Research Queen's University Canada

Dylan Robinson

Dylan Robinson

Documenting Indigenous public arts across North America and fostering the creation of new art in public spaces: this research examines the ways in which Indigenous public arts confront the colonial erasure of Indigenous histories.

[Dr. Dylan Robinson]
Canada Research Chair in Indigenous Arts
Tier 2

What’s in a Sign?

Dr. Dylan Robinson, Canada Research Chair in Indigenous Arts and a xwelmexw (Stó:lō) artist–researcher, finds it hard to avoid signs that affirm Canada’s history of colonization and continued colonial legacy across most Canadian and American cities. Such signs are ubiquitous, from street signs named after city “founders” and statues of famous statesmen and explorers, to buildings named after companies that profit from extracting resources across Indigenous territories.

In his research, Robinson looks at how these signs of colonization are being replaced with signs that reclaim indigenous histories of place. Specifically, his research addresses how Indigenous artists are weaving their histories and futures back into the fabric of civic infrastructure by creating new public artworks.

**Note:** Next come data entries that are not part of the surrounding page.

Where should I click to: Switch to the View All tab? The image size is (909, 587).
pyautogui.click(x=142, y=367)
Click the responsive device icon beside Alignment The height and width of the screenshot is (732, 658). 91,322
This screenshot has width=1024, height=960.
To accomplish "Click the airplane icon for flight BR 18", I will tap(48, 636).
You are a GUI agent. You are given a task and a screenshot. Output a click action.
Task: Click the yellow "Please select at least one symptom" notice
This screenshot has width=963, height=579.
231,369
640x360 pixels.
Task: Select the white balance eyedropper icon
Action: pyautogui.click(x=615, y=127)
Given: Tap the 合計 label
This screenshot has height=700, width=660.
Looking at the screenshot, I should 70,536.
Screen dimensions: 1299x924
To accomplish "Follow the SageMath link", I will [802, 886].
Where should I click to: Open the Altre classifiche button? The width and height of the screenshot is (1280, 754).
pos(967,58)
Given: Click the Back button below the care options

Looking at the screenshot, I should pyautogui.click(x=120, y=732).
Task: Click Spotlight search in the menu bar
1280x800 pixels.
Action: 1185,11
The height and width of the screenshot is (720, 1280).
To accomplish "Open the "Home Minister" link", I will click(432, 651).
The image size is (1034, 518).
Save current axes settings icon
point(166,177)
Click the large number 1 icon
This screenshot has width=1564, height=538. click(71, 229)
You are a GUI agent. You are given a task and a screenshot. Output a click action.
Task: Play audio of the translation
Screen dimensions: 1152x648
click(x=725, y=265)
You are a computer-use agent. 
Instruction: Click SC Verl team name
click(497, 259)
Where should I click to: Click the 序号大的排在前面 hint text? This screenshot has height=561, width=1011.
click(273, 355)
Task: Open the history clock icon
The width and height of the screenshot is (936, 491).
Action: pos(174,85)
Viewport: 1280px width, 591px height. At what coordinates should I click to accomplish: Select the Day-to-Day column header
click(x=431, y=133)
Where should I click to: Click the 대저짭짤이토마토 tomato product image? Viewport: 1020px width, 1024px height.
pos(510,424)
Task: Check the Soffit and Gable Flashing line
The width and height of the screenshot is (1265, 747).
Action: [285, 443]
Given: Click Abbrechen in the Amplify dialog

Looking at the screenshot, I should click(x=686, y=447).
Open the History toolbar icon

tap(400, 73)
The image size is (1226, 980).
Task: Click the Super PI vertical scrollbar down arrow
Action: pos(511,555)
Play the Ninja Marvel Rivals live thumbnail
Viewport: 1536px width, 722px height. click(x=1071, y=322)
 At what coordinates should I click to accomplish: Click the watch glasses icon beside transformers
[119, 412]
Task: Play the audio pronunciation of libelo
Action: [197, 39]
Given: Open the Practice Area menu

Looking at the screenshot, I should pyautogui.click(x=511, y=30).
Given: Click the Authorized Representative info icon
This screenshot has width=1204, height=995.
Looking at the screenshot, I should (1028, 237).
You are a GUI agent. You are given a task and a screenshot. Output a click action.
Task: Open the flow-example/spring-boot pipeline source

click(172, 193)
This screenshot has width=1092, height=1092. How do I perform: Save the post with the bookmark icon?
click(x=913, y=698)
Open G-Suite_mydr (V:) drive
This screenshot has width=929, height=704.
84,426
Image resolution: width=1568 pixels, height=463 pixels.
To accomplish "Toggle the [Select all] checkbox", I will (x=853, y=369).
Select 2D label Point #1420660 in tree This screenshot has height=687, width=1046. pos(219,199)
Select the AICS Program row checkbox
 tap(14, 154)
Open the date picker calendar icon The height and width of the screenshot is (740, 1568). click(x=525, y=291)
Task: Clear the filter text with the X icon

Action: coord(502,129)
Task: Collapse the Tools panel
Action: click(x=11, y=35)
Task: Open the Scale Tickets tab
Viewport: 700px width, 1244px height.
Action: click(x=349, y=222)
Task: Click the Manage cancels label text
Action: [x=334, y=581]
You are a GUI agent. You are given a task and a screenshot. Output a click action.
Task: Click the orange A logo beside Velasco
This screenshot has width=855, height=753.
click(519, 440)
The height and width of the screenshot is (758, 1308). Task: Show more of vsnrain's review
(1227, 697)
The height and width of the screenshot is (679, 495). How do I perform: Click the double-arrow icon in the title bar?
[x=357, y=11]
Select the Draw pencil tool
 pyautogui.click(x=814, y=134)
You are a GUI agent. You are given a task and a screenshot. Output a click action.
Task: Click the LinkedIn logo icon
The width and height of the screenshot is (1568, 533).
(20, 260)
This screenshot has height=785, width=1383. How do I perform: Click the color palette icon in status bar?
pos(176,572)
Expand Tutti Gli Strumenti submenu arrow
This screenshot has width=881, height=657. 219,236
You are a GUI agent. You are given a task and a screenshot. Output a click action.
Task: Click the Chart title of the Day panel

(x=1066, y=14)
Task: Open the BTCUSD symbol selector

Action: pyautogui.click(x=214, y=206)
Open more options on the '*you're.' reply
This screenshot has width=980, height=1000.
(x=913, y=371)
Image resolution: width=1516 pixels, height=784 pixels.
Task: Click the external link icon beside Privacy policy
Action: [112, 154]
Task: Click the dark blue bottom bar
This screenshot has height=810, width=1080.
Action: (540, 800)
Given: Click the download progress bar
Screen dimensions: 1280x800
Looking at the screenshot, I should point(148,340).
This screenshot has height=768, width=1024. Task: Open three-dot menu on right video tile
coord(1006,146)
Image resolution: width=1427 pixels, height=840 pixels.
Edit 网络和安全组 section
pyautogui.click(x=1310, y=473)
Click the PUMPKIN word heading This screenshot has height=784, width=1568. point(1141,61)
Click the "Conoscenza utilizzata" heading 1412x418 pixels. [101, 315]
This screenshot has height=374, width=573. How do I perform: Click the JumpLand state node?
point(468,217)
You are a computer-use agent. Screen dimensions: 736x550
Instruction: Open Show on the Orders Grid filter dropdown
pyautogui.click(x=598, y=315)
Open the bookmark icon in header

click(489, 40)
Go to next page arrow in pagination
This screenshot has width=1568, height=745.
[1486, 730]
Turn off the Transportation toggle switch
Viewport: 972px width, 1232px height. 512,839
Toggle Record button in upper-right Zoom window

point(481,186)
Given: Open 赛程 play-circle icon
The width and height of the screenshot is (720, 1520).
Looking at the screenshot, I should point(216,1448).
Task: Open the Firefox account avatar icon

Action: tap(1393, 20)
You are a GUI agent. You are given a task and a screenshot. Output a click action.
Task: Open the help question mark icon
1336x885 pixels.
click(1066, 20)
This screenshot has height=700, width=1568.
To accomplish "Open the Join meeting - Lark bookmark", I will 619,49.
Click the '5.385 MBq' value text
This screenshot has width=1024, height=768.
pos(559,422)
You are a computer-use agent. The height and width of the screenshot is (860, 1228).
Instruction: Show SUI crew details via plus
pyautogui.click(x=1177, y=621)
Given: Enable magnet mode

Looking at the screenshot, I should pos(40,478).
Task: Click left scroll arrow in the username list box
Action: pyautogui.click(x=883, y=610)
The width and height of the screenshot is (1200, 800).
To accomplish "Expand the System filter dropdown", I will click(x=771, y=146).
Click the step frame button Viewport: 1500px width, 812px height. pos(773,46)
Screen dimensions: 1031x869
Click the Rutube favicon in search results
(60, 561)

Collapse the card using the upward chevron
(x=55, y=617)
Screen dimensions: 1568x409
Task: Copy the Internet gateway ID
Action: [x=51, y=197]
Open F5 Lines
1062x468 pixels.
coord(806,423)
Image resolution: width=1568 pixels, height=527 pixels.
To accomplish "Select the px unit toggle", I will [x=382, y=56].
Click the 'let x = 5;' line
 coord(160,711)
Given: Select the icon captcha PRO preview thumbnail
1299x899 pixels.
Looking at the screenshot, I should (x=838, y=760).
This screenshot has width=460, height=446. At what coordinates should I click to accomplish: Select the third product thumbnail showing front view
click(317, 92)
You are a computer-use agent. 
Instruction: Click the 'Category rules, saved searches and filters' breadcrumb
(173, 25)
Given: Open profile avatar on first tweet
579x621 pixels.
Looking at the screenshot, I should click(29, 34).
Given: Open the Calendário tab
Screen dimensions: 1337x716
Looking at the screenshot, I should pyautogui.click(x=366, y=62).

Robinson’s research traces the development of contemporary Indigenous public arts as sensate interventions in public space. His research asks how forms of sound-based and language-based public art challenge viewers to understand their relationship to the Indigenous histories of the lands they are guests upon.

Robinson’s research also centrally supports the creation of new of Indigenous public art works. To this end, he collaborates with Indigenous artists, scholars, and Indigenous community members to explore how public art practices express Indigenous sovereignty, foreground Indigenous history, and affirm Indigenous culture.